劇場パンフレットのデザインがとにかくカッコイイ。パルプ小説のような装丁を意識したようなデザインになっているのだけれど、確かに「インヒアレント・ヴァイス」はパルプ小説的だと思う(パルプ小説を読んだことはないがイメージとして)。やや思い込みが激しくラリラリな探偵ドックは“抜群の”推理力でもって陰謀のコアへと向かっていくが、陰謀に向かっていけばいくほど「それあんたの思い込みじゃ?」とドックに言いたくなるようなところも。本人は一生懸命推理をして点と点を繋ごうとするのだが、どうしても傍目には陰謀説を唱える思い込みの激しい人という感じが否めない(まさにヒッピー)。そのため一体どこからどこまでがドックの推理通りで、どこからが彼の妄想なのかがだんだんわらなくなってくるのだが、そこがまたおもしろい。安っぽい陰謀説に振り回される物語というところがパルプ的なのだと思う。
ところでぼくの大好きなビデオ・ゲーム「グランド・セフト・オート」シリーズは、そもそもこういう世界を描きたかったんじゃなかろうか(「ヴァイス」という言葉から、ぼくのようなガキはどうしたってGTAシリーズの名タイトル「ヴァイス・シティ」を連想してしまうのだ)。
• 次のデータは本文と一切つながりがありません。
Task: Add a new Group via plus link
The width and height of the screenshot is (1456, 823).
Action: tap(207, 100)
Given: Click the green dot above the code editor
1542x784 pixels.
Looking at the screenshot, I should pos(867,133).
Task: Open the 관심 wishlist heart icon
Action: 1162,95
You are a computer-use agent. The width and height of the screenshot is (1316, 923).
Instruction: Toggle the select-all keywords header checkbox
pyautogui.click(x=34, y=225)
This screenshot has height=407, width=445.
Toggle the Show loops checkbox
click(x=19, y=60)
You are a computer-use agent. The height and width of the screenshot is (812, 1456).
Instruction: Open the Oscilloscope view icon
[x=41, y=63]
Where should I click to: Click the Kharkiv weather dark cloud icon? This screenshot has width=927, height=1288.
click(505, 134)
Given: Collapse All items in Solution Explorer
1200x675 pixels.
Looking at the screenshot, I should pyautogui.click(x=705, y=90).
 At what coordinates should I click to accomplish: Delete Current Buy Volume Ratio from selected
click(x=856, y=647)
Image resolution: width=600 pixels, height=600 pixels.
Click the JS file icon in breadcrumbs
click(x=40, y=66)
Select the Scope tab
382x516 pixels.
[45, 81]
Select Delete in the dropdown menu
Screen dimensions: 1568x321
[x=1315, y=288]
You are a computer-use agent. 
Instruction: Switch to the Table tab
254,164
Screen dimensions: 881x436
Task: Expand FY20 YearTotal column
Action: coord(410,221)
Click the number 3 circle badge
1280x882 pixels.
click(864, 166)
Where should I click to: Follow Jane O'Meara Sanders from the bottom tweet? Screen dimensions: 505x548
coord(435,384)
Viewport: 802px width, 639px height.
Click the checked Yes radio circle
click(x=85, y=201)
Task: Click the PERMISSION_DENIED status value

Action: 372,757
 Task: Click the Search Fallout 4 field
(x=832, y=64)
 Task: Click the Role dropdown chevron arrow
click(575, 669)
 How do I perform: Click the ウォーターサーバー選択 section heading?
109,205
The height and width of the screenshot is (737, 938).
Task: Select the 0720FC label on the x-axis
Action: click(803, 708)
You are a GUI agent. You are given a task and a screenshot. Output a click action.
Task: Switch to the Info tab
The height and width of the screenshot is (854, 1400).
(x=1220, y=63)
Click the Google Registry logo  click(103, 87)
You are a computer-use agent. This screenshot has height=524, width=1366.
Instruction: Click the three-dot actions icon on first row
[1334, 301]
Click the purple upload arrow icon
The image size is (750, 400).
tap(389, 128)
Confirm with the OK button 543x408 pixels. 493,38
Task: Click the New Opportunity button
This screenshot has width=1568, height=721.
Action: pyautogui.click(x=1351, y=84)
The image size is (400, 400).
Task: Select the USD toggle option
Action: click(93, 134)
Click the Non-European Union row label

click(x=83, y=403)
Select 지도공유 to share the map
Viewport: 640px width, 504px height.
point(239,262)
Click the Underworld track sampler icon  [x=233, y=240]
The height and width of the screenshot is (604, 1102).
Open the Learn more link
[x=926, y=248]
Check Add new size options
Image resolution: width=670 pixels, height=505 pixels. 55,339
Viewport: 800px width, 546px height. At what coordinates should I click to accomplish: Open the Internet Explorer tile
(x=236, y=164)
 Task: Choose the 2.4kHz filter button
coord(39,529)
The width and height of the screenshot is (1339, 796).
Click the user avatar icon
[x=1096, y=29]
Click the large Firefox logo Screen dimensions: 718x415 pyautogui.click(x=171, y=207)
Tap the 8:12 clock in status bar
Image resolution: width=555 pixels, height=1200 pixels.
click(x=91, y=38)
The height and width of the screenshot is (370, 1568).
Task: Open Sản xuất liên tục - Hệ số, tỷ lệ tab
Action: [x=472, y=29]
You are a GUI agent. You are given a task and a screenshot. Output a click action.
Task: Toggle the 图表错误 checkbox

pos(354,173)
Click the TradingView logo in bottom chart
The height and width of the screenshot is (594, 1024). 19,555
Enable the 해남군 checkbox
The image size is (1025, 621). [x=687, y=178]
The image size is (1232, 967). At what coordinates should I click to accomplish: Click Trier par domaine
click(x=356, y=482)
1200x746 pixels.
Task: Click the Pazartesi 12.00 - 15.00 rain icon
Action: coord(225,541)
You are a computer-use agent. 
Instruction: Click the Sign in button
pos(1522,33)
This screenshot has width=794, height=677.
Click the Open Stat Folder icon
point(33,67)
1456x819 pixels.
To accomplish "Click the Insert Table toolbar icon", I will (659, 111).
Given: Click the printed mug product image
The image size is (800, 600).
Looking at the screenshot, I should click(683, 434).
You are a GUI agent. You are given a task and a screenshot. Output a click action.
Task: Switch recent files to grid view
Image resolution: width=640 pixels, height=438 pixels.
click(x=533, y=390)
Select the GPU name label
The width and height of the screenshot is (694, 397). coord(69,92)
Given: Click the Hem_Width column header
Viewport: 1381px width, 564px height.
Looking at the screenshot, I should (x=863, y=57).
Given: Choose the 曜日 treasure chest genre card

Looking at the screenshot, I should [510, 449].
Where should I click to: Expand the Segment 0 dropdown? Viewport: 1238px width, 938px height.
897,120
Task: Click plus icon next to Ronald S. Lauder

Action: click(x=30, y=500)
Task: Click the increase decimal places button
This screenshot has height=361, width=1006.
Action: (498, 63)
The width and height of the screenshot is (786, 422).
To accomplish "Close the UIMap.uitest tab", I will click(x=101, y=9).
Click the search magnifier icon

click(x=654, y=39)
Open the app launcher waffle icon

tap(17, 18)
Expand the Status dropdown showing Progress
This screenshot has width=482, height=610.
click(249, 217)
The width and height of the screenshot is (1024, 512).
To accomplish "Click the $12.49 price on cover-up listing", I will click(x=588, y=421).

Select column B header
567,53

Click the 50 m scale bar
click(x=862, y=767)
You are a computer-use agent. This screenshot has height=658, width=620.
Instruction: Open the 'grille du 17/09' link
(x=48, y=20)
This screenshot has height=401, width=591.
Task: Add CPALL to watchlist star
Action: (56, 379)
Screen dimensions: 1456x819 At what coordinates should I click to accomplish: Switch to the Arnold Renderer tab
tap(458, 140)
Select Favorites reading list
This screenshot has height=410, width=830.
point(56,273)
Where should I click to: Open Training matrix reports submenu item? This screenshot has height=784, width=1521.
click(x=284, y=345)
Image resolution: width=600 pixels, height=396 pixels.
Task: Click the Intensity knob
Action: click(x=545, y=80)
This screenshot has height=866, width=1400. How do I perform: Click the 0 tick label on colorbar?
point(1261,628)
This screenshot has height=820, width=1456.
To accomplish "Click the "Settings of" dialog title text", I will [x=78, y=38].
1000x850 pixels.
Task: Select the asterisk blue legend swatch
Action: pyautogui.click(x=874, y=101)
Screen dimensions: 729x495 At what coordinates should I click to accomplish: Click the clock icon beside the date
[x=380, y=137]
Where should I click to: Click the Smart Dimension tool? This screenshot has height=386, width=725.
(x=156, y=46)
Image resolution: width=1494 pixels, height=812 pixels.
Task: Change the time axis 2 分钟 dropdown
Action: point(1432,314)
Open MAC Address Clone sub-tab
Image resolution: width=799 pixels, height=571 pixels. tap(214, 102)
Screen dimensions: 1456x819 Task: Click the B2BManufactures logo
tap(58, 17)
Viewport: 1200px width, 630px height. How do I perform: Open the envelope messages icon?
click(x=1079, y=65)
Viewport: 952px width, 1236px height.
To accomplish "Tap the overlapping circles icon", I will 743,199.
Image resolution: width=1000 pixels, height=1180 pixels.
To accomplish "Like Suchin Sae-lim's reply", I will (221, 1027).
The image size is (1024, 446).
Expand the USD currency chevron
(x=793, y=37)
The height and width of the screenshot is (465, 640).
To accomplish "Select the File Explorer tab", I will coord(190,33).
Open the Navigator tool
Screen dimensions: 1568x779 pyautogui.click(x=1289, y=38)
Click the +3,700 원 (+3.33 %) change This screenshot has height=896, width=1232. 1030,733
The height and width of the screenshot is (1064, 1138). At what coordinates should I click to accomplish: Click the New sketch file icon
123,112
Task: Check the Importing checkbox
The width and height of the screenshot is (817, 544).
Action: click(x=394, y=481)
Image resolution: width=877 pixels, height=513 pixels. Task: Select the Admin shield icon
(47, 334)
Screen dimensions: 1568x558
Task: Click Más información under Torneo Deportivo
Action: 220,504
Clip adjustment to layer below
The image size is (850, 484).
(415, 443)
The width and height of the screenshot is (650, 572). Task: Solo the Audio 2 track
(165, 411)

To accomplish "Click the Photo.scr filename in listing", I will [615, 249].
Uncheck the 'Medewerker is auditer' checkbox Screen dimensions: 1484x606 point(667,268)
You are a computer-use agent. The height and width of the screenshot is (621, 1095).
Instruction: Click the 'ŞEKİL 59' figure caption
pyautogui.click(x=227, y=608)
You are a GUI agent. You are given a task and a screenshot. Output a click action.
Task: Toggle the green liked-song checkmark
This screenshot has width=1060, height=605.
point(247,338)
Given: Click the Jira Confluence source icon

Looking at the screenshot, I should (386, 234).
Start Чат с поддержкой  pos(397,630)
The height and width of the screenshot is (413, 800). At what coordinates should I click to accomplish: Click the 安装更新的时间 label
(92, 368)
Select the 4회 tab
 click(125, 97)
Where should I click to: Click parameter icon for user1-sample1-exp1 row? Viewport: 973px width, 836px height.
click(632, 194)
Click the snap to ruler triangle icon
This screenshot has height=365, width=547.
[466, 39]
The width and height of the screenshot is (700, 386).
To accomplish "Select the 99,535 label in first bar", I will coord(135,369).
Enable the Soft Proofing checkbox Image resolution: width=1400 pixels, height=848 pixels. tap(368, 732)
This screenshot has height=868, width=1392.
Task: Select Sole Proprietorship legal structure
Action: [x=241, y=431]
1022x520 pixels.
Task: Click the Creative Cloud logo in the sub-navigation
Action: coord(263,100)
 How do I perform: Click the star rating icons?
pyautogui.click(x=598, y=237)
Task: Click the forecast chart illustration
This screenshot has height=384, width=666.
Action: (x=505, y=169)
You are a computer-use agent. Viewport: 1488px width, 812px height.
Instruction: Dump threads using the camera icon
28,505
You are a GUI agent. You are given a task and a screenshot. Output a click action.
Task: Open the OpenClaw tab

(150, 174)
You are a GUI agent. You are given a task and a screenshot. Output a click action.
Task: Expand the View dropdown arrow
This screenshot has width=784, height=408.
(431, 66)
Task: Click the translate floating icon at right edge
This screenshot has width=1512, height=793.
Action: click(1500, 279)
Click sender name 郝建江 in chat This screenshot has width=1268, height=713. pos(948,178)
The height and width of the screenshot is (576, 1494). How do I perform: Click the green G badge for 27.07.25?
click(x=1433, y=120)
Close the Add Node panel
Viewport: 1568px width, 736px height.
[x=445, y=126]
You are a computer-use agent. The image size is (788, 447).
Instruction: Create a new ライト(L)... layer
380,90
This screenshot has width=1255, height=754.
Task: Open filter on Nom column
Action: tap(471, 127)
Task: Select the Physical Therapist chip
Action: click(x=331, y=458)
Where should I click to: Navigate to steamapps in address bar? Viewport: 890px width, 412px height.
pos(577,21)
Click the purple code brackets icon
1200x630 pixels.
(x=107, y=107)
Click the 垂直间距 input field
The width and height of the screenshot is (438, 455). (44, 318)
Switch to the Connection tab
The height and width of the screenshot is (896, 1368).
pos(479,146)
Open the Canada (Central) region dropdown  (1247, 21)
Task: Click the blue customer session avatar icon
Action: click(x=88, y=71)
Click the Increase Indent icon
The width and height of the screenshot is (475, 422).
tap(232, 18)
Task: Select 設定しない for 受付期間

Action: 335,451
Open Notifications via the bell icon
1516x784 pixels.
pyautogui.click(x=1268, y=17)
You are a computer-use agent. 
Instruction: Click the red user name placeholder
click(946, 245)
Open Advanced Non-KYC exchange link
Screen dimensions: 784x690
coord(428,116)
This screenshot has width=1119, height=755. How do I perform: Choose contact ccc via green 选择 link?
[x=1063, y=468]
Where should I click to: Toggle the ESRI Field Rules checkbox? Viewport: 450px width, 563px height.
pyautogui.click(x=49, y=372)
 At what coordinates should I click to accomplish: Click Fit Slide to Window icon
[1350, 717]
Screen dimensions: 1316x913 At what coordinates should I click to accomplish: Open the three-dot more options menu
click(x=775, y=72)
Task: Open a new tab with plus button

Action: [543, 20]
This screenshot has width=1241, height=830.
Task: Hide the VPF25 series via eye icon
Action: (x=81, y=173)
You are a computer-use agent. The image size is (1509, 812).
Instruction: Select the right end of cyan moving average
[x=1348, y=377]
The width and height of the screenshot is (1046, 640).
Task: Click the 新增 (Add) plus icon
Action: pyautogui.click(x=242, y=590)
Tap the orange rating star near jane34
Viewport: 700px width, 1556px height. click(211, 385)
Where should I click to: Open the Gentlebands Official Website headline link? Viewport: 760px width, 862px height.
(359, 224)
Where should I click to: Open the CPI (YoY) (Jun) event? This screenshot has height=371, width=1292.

独特の色彩を放つ街や不動産王、凶暴な警官にジャンキー達・・・一癖も二癖もあるどころではない漫画的な奇人達のオンパレードは、このギャング・ゲームでも最も魅力的なポイントとなっている。ロックスター・ゲームスのクリエイター達はピンチョンの小説を読んでいるのだろうか?それとも、こうしたキャラクターの組み合わせはパルプの定番なのだろうか。アメリカの暗黒街を描くにあたって使い古されたアイコン達なのか。
画面を通して1970年代(のロサンゼルス)を旅行しているような気分にもなる。実際の空気感なんてものはぼくにはわからないが、それでもぼくのイメージ上の、半ばファンタジー的でもある70年代世界がこれでもかと描かれていて、上の世代の人達が頷いているのであればこの映画の世界は70年代の、少なくともその一面を再現しているのだろう。色彩はもちろん、なんだか匂いも漂って来そうで、全編に渡って画面がなんだか煙いというか、観てる途中でフワフワした気分になってくるのは、この映画そのものが危険な中毒性を帯びている証拠なのだろうか。そしてそれはピンチョン文学に通じる危険な魅力なのかも。